The analysis was performed using Graph Pad Prism 5 software. To compare the data resulting from different set-up, One Way Analysis of Variance (ANOVA) was used. P-value ≤0.005 was taken as the basis of assigning significance.

Results

Bamboo leaves are rich in flavonoid content in form of c-glycosides like orientin, homo orientin, iso orientin and isovitexin. Therefore flavonoid rich extract was prepared using 30% ethanol. Total flavonoid content was estimated to be 1.578%w/w against rutin as a standard. Flavonoid content was 47.3 μg and 78.9 μg in 3 μl and 5 μl respectively. Sterility of the prepared extract was checked following incubation on nutrient agar and potato dextrose agar slants for 72hrs. No bacterial and fungal growth was observed indicating sterility of the extract. In vitro CBMN assay was performed to examine the radioprotective effect of the prepared leaf extract against the radiation induced genetic damage. The extent of genetic damage is shown by micronuclei formation in binucleated cell which is shown in Fig. 1.

Fig. 1

Photomicrographs showing genetic damage after exposing to 5Gy radiation (digitally magnified images of 1000×; A: a mononucleated cell, B: a binucleated cell, C: a multinucleated cell, D: a binucleated cell with one micro nuclei, E: a binucleated cell with two micronuclei, F: a binucleated cell with three micronuclei).

On exposure of whole blood to 5Gy gamma radiation, NDI values of control and treated culture indicated that the concentration of extract and radiation dose, used in the study, didn't affect the cell cycle progression. Numbers of diving cells were in comparable amount and frequency of formation of micronuclei was very high. When whole blood was mixed with bamboo leaf extract, frequency of formation of micronuclei was reduced by 90%; which was 43% when only orientin was used (Fig. 2). Thus, frequency of micronuclei was reduced by two folds in presence of bamboo leaf extract as compared to only orientin. This finding indicates that the leaf extract contains other active phytoconstituents which are collectively giving more protective effect to cell against radiation.

Fig. 2

Graphical representation of Micro nuclei scoring.

Discussion

The preliminary results of present study can be further validated using other in vitro cytogenetic endpoints of genetic damage like COMET assay and chromosome aberration assay.
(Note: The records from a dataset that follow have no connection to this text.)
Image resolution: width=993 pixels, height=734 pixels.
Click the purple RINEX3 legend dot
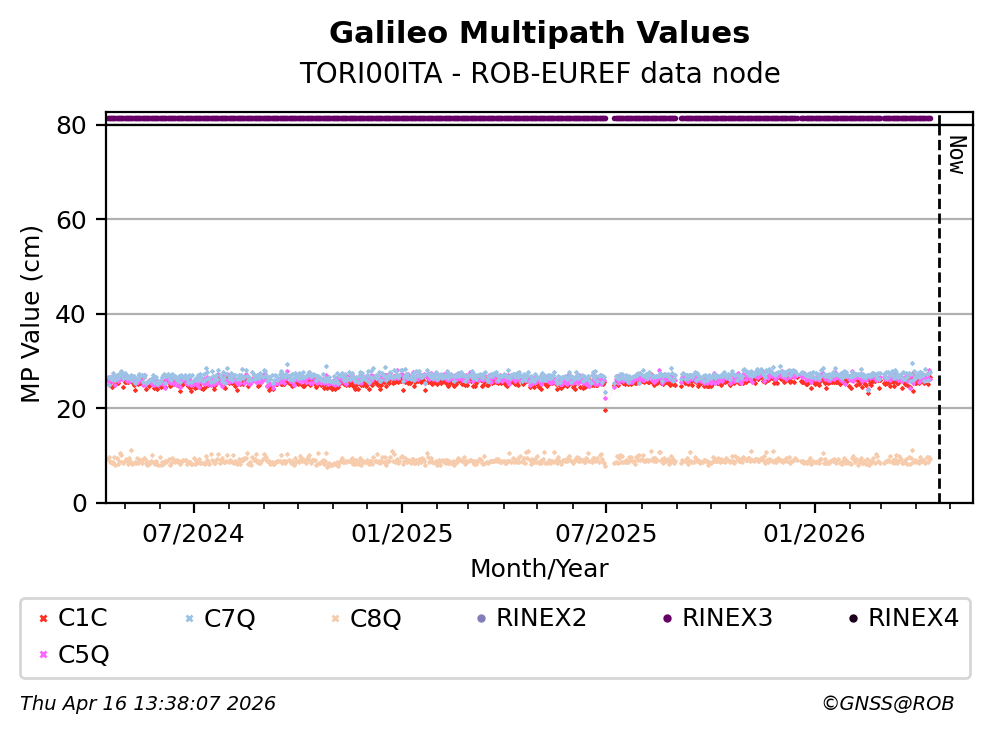pos(666,619)
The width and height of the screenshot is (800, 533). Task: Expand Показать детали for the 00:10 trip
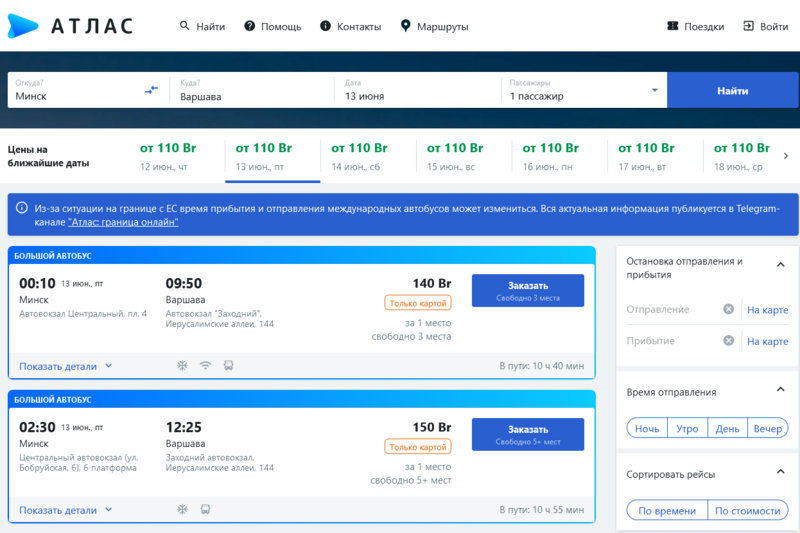[x=66, y=366]
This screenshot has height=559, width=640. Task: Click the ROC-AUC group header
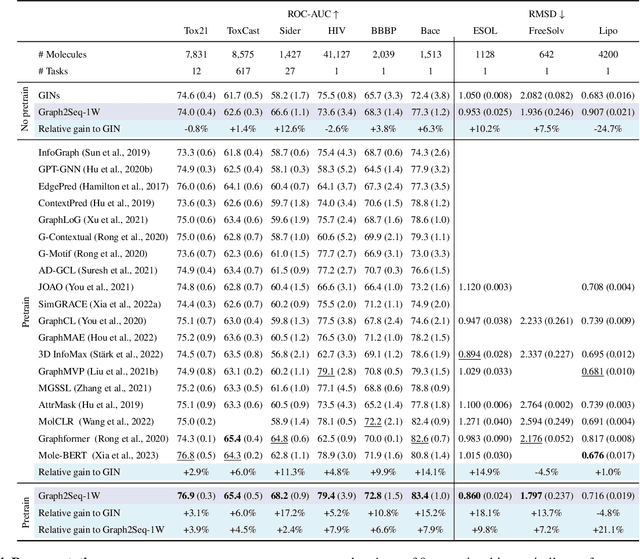point(301,11)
The radio protective effect of bamboo leaf extract is more compare to isolated orientin; hence isolation and characterization of other phyto constituents are also proposed.

Conclusions

This is the first report regarding protective effect of P. parvifolia leaf extract on genetic damage of human peripheral blood lymphocytes induced by radiation. The levels of genetic damage significantly decreased when cell culture was treated with bamboo leaf extract as well as orientin (P < 0.001). It was a significant observation that compare to isolated orientin, whole bamboo leaf extract exhibited more protective effect against radiation.